Carbon Motors Joins List Of Automaker Bankruptcies



Another specialty automaker has bitten the dust: Carbon Motors filed for Chapter 7 bankruptcy on June 7.

Using an old auto supplier plant in Connersville, IN, the company planned to build a police pursuit vehicle called the E7, which was to be powered by BMW’s 3.0-liter diesel straight six engine. The company was expected to employ 1,500 people.

Carbon’s proposal hinged on securing a $310 million loan from the U.S. Department of Energy through its Advanced Technology Vehicles Manufacturing program. However, the application was denied in March 2012.

The company joins an ever-growing list of would-be automakers who have closed their doors. Electric vehicle maker Fisker Automotive is the best-known of the group, and it’s joined by Vehicle Production Group (VPG), Bright Automotive, Coda Automotive, and Better Place, an electric vehicle maker in Israel.

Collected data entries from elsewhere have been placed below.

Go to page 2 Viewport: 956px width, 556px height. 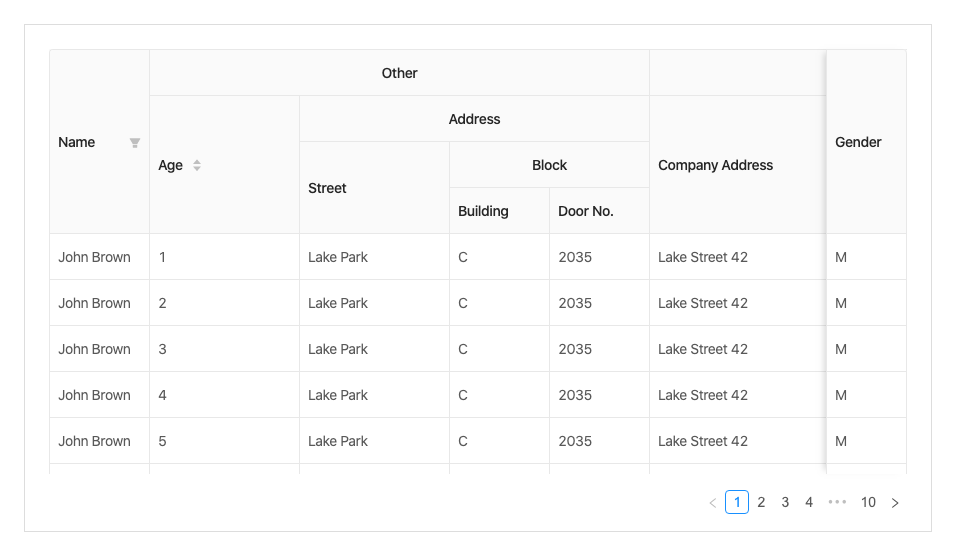(761, 502)
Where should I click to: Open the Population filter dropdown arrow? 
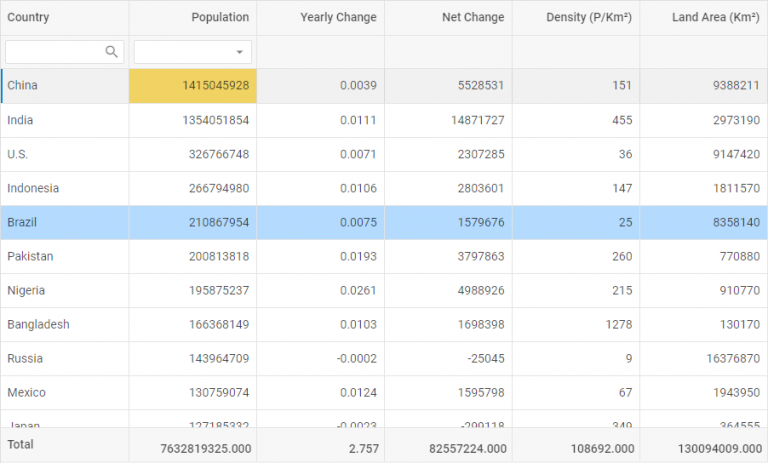239,52
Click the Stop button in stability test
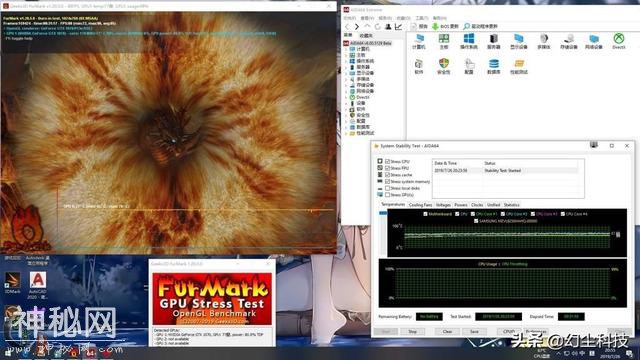The width and height of the screenshot is (640, 360). (413, 331)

Fisker, Coda, and Bright all received funding from the $25 billion DoE program that denied Carbon. The DoE has doled out about $8 billion of the $25 billion available. Bright and Coda, like Fisker, were EV makers while VPG made vans for the disabled called the MV-1. VPG was attempting to produce a compressed natural gas version of the van, which is why it received funding.

The company officially listed its liabilities at $21.7 million and its assets at a mere $18,976, including one prototype, a few bits of furniture, books, and the company’s intellectual property.

The filing, which is a liquidation, is expected to leave debtors scrambling to recoup what they can out of the liquidation, according to multiple media reports.